Güncelleme Tarihi:
Temasları kapsamında Bakü'de bulunan Başbakan Ahmet Davutoğlu, IŞİD saldırılarından kaçarak Suruç İlçesi Dikmetaş Köyü sınırından geçişlerine izin verilen Suriyelilere dair açıklamada bulundu.
Davutoğlu, şunları söyledi:
"Biz çözüm sürece toplantısında zaten muhtemel senaryolar üzerinde durmuştuk ve gerek AFAD'dan sorumlu başbakan yardımcımız Numan Bey'e, gerekse İçişleri Bakanımıza, Savunma Bakanımıza, bütün ilgili arkadaşlara bu konuda her türlü tedbirin alınması ve orada mahsur kalan, güvenilir bir sığınak arayan kardeşlerimize yardımcı olunması talimatını vermiştik.
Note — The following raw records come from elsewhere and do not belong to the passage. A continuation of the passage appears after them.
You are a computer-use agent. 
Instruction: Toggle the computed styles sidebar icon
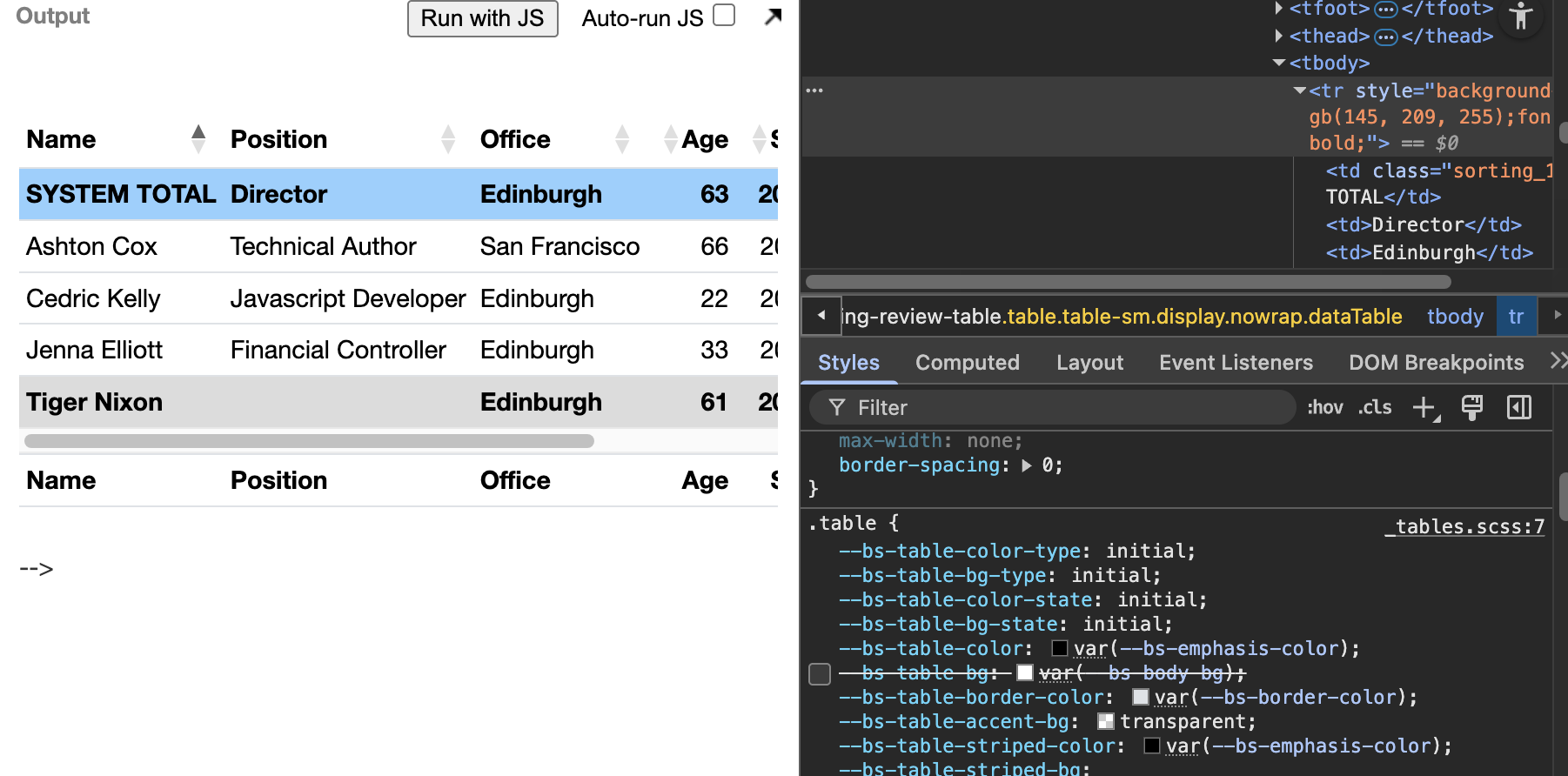[1519, 407]
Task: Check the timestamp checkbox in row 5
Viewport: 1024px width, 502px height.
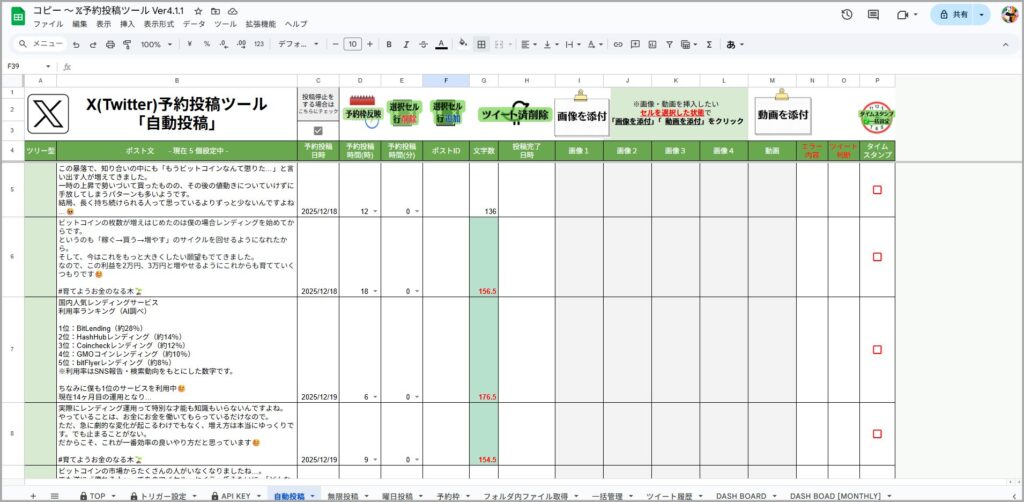Action: 877,189
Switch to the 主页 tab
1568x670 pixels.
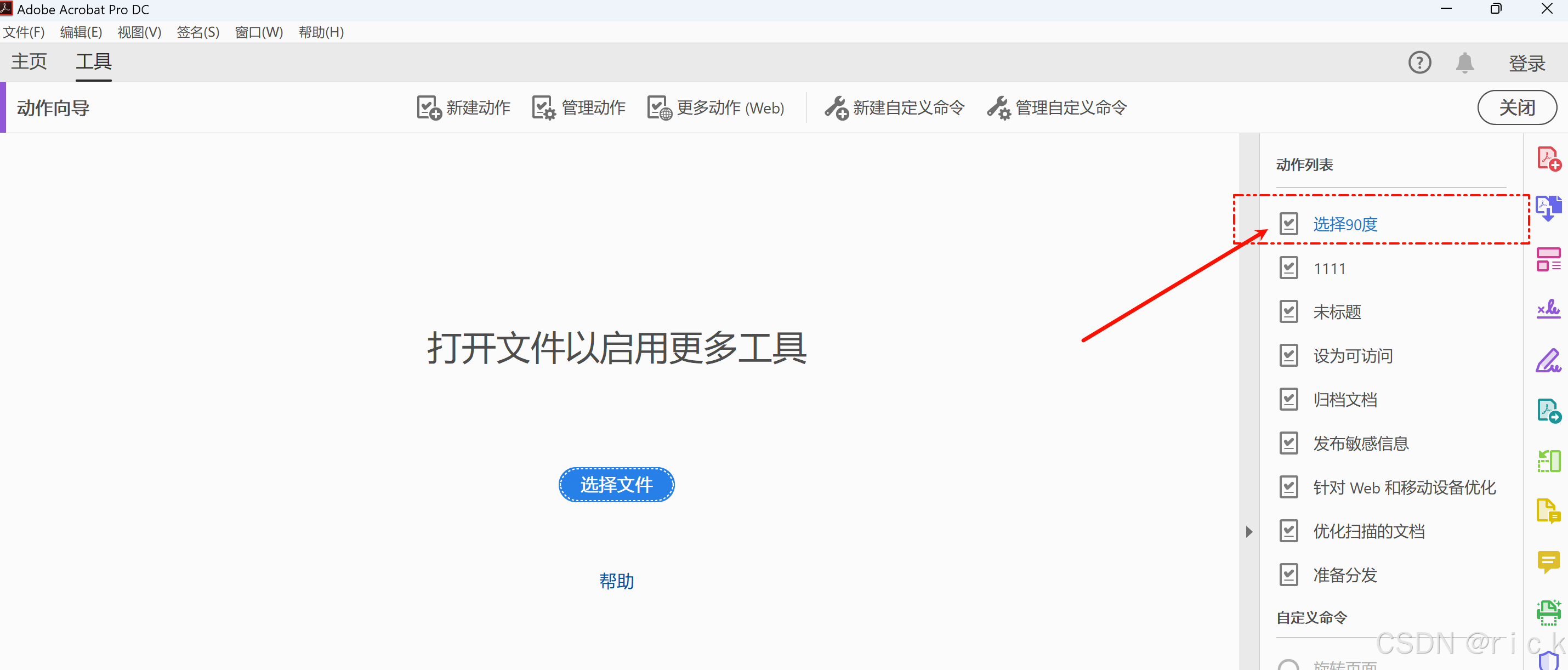(29, 61)
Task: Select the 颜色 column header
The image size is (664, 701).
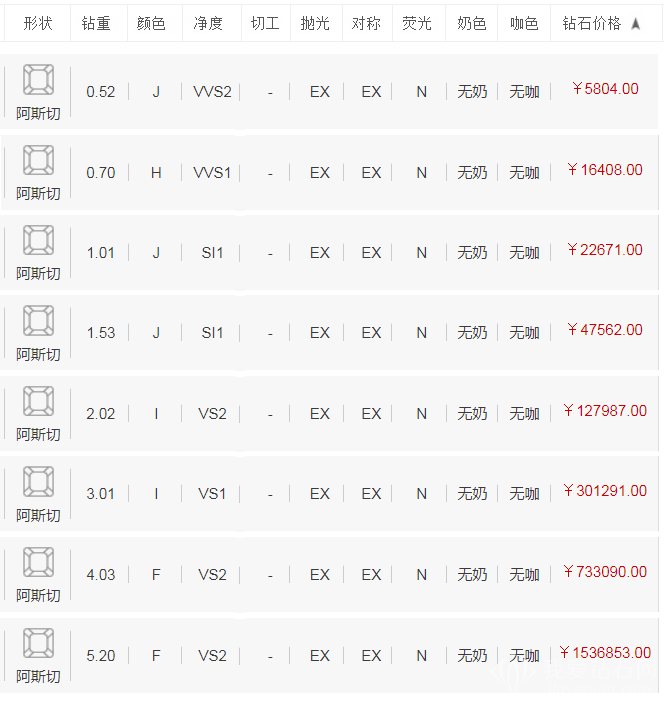Action: coord(151,23)
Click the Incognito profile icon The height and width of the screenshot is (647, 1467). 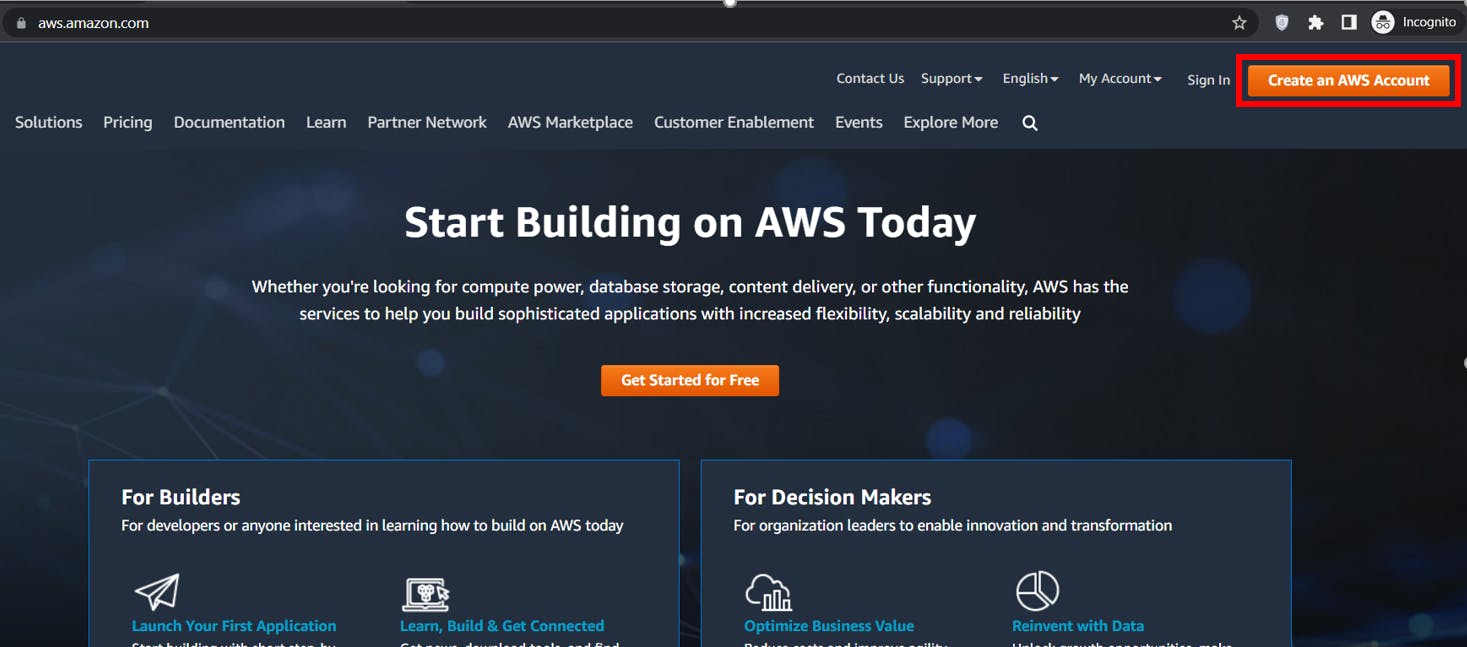pos(1382,21)
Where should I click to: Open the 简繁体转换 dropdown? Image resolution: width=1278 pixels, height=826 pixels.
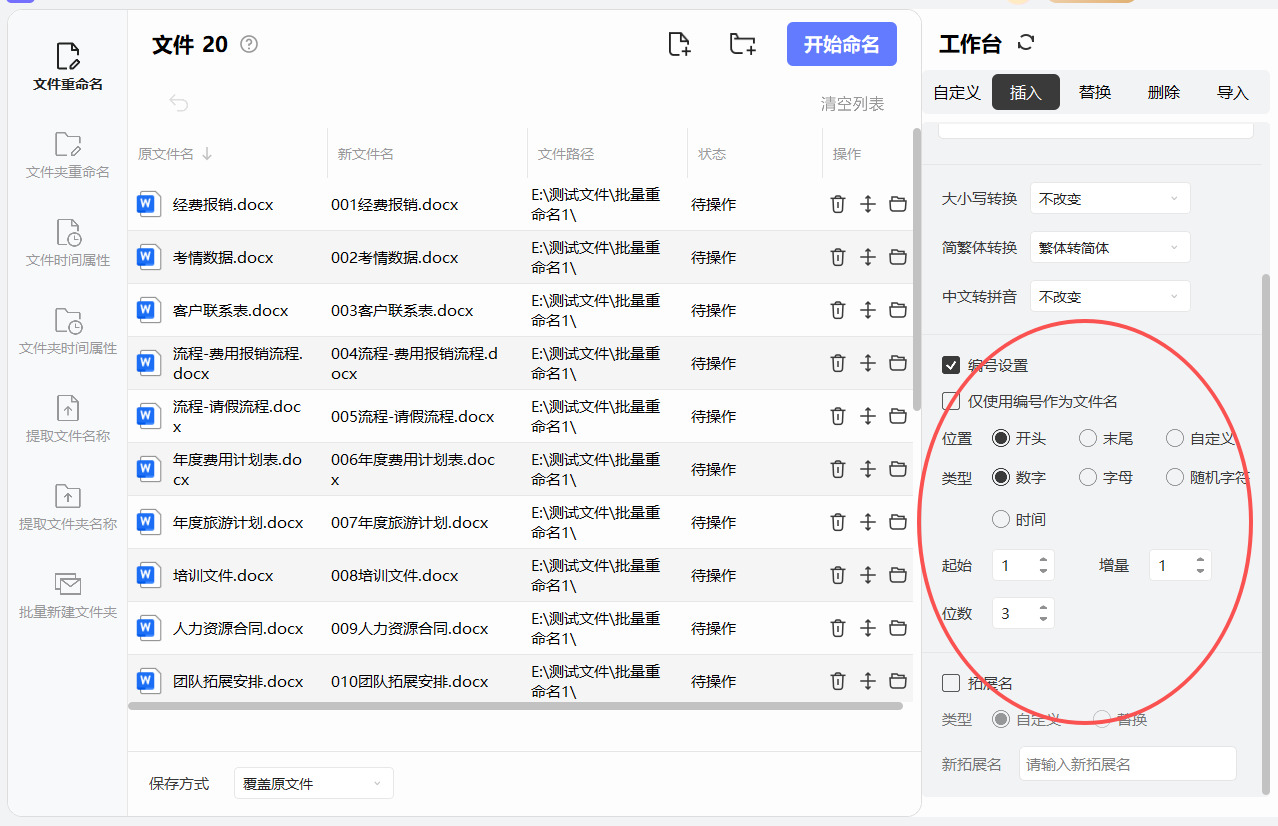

VALİLERİMİZ DÜN AKŞAM İTİBARİYLE TALİMATLANDIRILMIŞLARDI
Olayların bu kadar tırmanması ihtimalini gözettik ama ilk aşamada ihtiyaç hissedilen şey, insani yardımdı. Valilerimiz dün akşam itibariyle talimatlandırılmışlardı. Her türlü ihtiyaçların giderilmesi için, bugün iki saat kadar önce yoğun bir talep olması, yoğun bir göç dalgası olabileceği ihtimali ortaya çıktığında, yakalaşık dört bin kişilik Suriyeli kardeşimizin sınıra dayandığı bilgisi gelince biraz önce hem İçişleri Bakanımızla konuştum, hem de AFAD'dan Sorumlu Başbakan Yardımcımız Numan Bey'le bu haberler gelir gelmez, bir buçuk saat önce görüştük ve gerekli talimatları verdik. Şimdiye kadar olduğu gibi bundan sonra da, Suriye'den ya da herhangi bir ülkeden, ölüm karşısında sığınacak bir yer olarak Anadolu'yu gören kardeşlerimiz sınırımıza geldiğinde etnik ve mezhebi ayrımı gözetmeden hepsini alıyor, alacağız. Şu anda da bu girişler başladı. Tabii çok ani bir gelişme olduğu için süratle arkadaşlarımız organize olmaya çalışıyorlar.
HİÇBİR ETNİK YA DA MEZHEBİ AYRIM GÖZETMEYİZ
Bu kardeşlerimiz en kısa sürede yerleştirilecekler ve ihtiyaçları karşılanacak. Hiç kimsenin bu konuda tereddüdü olmasın. Türkiye var oldukça ve güçlü oldukça kudretli oldukça ve elinde kapasite oldukça, kendisine sığınan herkese elindeki imkanlarla yardımcı olacaktır. Burada da hiçbir etnik ya da mezhebi ayrım gözetmeyiz. Ama tabii birinci önceliğimiz her zaman, Suriyeli kardeşlerimizin kendi topraklarında ihtiyaçlarının karşılanması. O imkan ortadan kalktığı anda biz elimizden gelen yardımı yaparız. Ve bu dört bin kardeşimiz -şu an itibariyle bana gelen rakam bu, artabilir - ihtiyaçları karşılacanacak, ülkemizde ağırlanacaklar. Bu da şunu gösreriyor. Şimdiye kadar bizim mülteciler politikamızı eleştirenlerin insani olarak ne kadar zaaf içinde olduğunu da ortaya koyuruyor. Bizim Suriyeli kardeşlerimize kucak açmamız tarihi bir görevdir, insani bir görevdir. Eminim ileride bu günleri yazacak olanlar bunu insanlık adına, tarihimize altın bir sayfa olarak yazacaklardır. Allah devletimize ve milletimize güç versin ki, bize sığınana herkese el uzatabilelim ve onlara yardımcı olabilelim. Bu talimatlar verildi ve gereken yapılacak."